[[ Exercise data open ]]
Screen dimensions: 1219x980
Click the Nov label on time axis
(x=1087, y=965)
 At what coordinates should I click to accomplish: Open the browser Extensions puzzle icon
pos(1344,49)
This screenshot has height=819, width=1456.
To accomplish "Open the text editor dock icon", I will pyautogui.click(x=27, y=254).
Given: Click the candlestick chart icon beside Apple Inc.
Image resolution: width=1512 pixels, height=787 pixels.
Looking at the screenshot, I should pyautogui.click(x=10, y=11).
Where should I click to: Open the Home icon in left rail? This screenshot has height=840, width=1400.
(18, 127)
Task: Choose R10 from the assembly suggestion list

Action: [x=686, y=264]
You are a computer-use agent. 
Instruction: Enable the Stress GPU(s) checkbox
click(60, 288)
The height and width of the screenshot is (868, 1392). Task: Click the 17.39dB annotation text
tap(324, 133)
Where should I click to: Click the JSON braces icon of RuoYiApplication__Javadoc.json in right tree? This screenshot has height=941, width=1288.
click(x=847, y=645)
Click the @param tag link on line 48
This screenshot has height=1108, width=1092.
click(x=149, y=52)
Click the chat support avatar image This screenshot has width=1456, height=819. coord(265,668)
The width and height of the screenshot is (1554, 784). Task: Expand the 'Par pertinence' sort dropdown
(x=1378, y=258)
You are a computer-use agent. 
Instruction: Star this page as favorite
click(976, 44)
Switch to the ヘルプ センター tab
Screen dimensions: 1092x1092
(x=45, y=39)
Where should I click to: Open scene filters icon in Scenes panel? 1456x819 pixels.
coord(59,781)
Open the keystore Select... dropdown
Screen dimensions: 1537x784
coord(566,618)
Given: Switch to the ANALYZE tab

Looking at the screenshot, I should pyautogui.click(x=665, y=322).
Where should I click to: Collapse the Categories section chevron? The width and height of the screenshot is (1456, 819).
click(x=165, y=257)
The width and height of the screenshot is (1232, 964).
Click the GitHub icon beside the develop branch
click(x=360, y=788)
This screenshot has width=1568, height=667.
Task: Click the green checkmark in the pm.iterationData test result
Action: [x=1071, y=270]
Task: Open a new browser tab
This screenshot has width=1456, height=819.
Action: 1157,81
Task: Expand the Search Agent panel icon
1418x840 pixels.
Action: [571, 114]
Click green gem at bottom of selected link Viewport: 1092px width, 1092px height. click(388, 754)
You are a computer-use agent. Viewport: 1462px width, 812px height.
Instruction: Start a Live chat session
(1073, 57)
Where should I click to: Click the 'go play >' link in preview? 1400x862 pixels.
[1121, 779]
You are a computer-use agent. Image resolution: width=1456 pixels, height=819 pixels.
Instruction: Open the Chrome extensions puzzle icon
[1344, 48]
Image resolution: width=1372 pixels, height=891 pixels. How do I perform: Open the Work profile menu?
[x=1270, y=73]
[[ Exercise data closed ]]
**Problem statement:**
Retype all the material exactly as shown.

**Reply:**
Screen dimensions: 1219x980
Click the Nov label on time axis
(x=1087, y=965)
 At what coordinates should I click to accomplish: Open the browser Extensions puzzle icon
pos(1344,49)
This screenshot has height=819, width=1456.
To accomplish "Open the text editor dock icon", I will pyautogui.click(x=27, y=254).
Given: Click the candlestick chart icon beside Apple Inc.
Image resolution: width=1512 pixels, height=787 pixels.
Looking at the screenshot, I should pyautogui.click(x=10, y=11).
Where should I click to: Open the Home icon in left rail? This screenshot has height=840, width=1400.
(18, 127)
Task: Choose R10 from the assembly suggestion list

Action: [x=686, y=264]
You are a computer-use agent. 
Instruction: Enable the Stress GPU(s) checkbox
click(60, 288)
The height and width of the screenshot is (868, 1392). Task: Click the 17.39dB annotation text
tap(324, 133)
Where should I click to: Click the JSON braces icon of RuoYiApplication__Javadoc.json in right tree? This screenshot has height=941, width=1288.
click(x=847, y=645)
Click the @param tag link on line 48
This screenshot has height=1108, width=1092.
click(x=149, y=52)
Click the chat support avatar image This screenshot has width=1456, height=819. coord(265,668)
The width and height of the screenshot is (1554, 784). Task: Expand the 'Par pertinence' sort dropdown
(x=1378, y=258)
You are a computer-use agent. 
Instruction: Star this page as favorite
click(976, 44)
Switch to the ヘルプ センター tab
Screen dimensions: 1092x1092
(x=45, y=39)
Where should I click to: Open scene filters icon in Scenes panel? 1456x819 pixels.
coord(59,781)
Open the keystore Select... dropdown
Screen dimensions: 1537x784
coord(566,618)
Given: Switch to the ANALYZE tab

Looking at the screenshot, I should pyautogui.click(x=665, y=322).
Where should I click to: Collapse the Categories section chevron? The width and height of the screenshot is (1456, 819).
click(x=165, y=257)
The width and height of the screenshot is (1232, 964).
Click the GitHub icon beside the develop branch
click(x=360, y=788)
This screenshot has width=1568, height=667.
Task: Click the green checkmark in the pm.iterationData test result
Action: [x=1071, y=270]
Task: Open a new browser tab
This screenshot has width=1456, height=819.
Action: 1157,81
Task: Expand the Search Agent panel icon
1418x840 pixels.
Action: [571, 114]
Click green gem at bottom of selected link Viewport: 1092px width, 1092px height. click(388, 754)
You are a computer-use agent. Viewport: 1462px width, 812px height.
Instruction: Start a Live chat session
(1073, 57)
Where should I click to: Click the 'go play >' link in preview? 1400x862 pixels.
[1121, 779]
You are a computer-use agent. Image resolution: width=1456 pixels, height=819 pixels.
Instruction: Open the Chrome extensions puzzle icon
[1344, 48]
Image resolution: width=1372 pixels, height=891 pixels. How do I perform: Open the Work profile menu?
[x=1270, y=73]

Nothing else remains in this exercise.